Designing a New Growth Path for Juniors
Since the old growth ladder is broken, it’s on engineering leaders to design a new one. And that doesn’t mean more training sessions or certifications. It means structuring daily work so that growth happens naturally as teams build and solve problems together.
Here are a few ways to start rebuilding that ladder:
Start with design, not syntax
The surest way to kill growth is to have engineers only focus on the code in front of them. Growth comes from understanding why something should exist and how it fits into the larger system.Leaders can help juniors build that muscle by holding design discussions, not just code reviews. Get them to think in flows, sketch the system before diving into code, and clarify requirements before they even name a variable.
Teach debugging before building
The best engineers sharpen their skills through debugging. You learn how systems behave by seeing where they fail and develop instincts you just can’t get from clean, finished code.Instead of deliberately giving engineers flawed AI output, encourage them to analyze and improve code that was generated to build or enhance a real feature. The goal is to help them spot inefficiencies or design gaps. Perhaps the AI solution isn’t optimized, doesn’t account for scalability, or misses the broader architectural context. Having engineers identify and refine these areas builds stronger problem-solving instincts and technical judgment.
Give them ownership over decisions
Development isn’t just about execution.

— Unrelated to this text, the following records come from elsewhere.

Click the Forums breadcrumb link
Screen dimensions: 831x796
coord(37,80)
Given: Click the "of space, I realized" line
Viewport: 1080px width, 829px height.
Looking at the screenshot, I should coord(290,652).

It’s about judgment. And that means giving junior engineers decisions to make, not just tasks to complete. One way to do that is to have them compare two AI-generated outputs and explain which they’d choose and why. After all, the only way to build judgment is by making judgment calls .It’s also important to treat prompts and reasoning as part of the work itself, reviewing them as you would code. This turns engineers from code executors into decision-makers, and it’s how they start thinking like seniors long before they have the title.
Mentorship by Design, Not by Chance
The growth that used to happen naturally during long debugging sessions and deep code reviews is being lost as AI automates more of the process. To keep developing junior engineers in this AI-first reality, leaders must find ways to build those learning moments back into daily work.
That starts with how we approach mentorship. Go beyond reviewing what the model produced and focus on how people got there. Hold short “AI retros” to discuss what worked, what didn’t, and why. Ask senior engineers to talk through their reasoning out loud so juniors can see how good judgment is formed. Reward curiosity as much as completion.
Progress also needs to be measured differently. Output alone isn’t proof of growth. Teams that deploy quickly but learn shallowly will eventually stall. What matters is how clearly engineers can explain their choices, challenge AI’s output, and apply those lessons to the next problem.
AI will keep improving, handling more complexity, making fewer mistakes, and offering clearer logic. But progress will always come down to people. Judgment and curiosity are what will turn speed into innovation. And the leaders who invest in building those qualities now won’t just ship faster, they’ll set a new bar for what engineering excellence looks like.